Trump had threatened to extend existing tariffs to almost all Chinese imports into the United States if the meeting brought no progress on wide-ranging U.S. demands for reforms.
The dispute, which includes a feud over China’s Huawei Technologies Co, had also fanned fears it could threaten global growth.
The United States has pressed its allies to shun Huawei in their fifth generation, or 5G, networks on security grounds, and has also suggested it could be a factor in a trade deal.
The Trump administration has declared Chinese telecoms giant Huawei a security threat, effectively banning U.S. companies from doing business with it.
Trump said on Saturday that he had discussed Huawei with Xi and that resolving that issue would come later, but added that U.S. companies would be able to sell components to Huawei.
Financial markets are likely to breathe a sigh of relief on news of the resumption in U.S.-China trade talks.
“Returning to negotiations is good news for the business community and breathes some much needed certainty into a slowly deteriorating relationship,” said Jacob Parker, a vice-president of China operations at the U.S.-China Business Council.

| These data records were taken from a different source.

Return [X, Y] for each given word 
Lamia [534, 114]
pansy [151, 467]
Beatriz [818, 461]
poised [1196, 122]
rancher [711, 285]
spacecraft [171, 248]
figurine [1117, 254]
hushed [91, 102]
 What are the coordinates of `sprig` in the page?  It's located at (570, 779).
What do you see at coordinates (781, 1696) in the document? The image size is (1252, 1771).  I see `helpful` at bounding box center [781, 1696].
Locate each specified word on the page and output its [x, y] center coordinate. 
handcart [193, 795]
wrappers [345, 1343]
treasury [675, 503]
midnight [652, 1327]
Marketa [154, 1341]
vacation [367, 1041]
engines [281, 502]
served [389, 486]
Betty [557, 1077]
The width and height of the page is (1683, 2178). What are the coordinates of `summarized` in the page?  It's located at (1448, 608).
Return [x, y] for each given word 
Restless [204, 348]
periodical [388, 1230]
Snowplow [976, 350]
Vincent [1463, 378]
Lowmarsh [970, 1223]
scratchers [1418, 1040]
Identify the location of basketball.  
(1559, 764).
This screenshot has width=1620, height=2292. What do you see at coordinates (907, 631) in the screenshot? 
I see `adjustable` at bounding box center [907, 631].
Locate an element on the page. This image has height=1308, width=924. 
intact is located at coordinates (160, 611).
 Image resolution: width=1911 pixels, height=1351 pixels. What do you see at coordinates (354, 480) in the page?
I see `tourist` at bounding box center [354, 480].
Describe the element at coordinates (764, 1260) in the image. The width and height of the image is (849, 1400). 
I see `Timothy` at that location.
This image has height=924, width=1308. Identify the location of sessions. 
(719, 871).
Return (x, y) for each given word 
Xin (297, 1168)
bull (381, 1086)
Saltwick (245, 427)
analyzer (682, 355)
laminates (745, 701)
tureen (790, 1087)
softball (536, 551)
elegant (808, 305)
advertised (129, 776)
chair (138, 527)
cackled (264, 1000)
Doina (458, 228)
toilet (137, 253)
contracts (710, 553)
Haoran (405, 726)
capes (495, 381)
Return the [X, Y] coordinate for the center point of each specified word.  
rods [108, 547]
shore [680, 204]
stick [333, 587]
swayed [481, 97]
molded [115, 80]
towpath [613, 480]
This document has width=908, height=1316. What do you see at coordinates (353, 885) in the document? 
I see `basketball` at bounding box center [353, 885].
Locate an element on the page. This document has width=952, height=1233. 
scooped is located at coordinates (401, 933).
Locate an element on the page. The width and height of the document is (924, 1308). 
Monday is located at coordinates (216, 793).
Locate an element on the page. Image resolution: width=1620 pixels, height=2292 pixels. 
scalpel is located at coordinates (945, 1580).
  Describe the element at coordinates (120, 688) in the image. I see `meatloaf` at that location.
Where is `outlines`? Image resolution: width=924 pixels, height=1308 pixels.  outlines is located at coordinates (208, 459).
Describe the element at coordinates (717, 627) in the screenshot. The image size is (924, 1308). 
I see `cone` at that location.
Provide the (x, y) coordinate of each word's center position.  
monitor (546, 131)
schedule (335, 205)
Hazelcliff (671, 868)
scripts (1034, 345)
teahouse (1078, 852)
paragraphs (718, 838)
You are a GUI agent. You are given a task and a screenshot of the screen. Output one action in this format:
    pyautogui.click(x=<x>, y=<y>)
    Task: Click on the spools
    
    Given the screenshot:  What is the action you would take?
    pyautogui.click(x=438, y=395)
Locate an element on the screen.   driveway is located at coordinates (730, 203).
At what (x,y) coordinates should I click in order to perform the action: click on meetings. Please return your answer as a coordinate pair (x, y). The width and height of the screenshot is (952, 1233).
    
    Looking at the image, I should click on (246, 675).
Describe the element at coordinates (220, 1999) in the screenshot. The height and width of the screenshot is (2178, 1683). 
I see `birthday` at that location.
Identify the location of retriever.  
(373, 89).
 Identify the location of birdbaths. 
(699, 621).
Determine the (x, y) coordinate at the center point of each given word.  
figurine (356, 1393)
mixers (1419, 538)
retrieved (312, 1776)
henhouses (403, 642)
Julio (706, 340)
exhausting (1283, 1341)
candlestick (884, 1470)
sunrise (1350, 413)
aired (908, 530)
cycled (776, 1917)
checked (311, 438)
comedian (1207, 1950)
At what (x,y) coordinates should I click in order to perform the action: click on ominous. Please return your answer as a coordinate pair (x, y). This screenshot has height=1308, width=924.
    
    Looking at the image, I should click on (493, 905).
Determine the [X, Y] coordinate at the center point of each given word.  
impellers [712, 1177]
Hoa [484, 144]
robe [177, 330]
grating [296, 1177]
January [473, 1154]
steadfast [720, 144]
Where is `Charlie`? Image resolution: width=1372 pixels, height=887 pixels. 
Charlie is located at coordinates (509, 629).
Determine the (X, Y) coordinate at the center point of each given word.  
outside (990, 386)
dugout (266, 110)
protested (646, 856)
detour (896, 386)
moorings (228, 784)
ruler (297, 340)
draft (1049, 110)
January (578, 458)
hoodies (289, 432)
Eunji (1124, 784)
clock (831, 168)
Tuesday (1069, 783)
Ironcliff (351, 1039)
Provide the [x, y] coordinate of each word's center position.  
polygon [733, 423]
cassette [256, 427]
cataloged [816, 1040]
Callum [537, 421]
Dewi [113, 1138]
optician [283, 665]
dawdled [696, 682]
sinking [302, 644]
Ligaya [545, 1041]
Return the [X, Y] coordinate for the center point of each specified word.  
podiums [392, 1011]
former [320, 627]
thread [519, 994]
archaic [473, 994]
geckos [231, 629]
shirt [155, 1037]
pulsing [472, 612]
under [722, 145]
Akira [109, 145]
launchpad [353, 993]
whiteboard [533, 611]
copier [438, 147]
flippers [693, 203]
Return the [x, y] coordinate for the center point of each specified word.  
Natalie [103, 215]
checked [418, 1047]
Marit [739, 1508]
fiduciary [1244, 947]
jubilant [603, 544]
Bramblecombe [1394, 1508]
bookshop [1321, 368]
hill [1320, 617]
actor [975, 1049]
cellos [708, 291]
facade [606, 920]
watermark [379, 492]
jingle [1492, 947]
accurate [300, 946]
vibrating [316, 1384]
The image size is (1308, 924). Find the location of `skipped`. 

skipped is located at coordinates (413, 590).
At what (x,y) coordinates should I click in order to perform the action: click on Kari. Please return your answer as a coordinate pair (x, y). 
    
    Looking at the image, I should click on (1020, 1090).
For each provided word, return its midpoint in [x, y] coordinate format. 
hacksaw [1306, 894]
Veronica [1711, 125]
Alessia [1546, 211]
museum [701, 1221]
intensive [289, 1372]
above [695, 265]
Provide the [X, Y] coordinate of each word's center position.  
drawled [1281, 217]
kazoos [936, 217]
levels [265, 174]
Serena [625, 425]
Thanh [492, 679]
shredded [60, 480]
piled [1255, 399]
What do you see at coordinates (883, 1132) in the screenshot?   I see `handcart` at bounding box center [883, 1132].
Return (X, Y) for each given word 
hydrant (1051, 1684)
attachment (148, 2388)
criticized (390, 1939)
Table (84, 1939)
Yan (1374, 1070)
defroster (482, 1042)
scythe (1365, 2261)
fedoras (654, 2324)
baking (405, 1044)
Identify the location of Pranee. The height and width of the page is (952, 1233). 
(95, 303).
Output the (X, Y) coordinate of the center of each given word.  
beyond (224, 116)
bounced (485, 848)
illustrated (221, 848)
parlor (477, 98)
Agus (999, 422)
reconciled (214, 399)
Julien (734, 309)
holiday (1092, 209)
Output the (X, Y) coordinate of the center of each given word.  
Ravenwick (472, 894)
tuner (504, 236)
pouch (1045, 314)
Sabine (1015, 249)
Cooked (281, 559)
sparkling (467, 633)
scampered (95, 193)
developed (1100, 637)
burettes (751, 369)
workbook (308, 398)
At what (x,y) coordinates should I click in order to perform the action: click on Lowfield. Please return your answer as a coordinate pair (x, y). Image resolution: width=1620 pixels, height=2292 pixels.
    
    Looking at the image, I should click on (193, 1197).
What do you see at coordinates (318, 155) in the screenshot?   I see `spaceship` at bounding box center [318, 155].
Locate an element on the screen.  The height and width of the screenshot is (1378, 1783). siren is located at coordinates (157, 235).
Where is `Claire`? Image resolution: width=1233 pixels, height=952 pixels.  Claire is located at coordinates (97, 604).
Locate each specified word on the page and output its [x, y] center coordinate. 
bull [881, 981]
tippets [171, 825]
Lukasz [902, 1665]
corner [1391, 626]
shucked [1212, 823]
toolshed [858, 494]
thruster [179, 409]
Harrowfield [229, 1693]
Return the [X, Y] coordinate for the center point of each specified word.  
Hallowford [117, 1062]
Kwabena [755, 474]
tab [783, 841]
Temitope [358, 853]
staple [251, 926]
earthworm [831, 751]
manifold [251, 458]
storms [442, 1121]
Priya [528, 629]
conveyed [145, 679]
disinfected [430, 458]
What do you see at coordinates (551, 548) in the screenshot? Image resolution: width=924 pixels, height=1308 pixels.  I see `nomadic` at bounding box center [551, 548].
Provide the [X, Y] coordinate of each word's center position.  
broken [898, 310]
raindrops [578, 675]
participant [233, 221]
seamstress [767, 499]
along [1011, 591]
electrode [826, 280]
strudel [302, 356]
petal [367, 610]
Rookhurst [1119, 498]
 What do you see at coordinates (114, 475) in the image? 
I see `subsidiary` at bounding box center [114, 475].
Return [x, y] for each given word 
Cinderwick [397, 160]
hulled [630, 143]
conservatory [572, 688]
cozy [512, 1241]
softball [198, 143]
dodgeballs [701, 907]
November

“Now comes the hard work of finding consensus on the most difficult issues in the relationship, but with a commitment from the top we’re hopeful this will put the two sides on a sustained path to resolution,” he said.
Some, however, warned the pause might not last.
“Even if a truce happens this weekend, a subsequent breakdown of talks followed by further escalation still seems likely,” research firm Capital Economics said in a commentary.
The United States says China has been stealing American intellectual property for years, forces U.S. firms to share trade secrets as a condition for doing business in China, and subsidizes state-owned firms to dominate industries.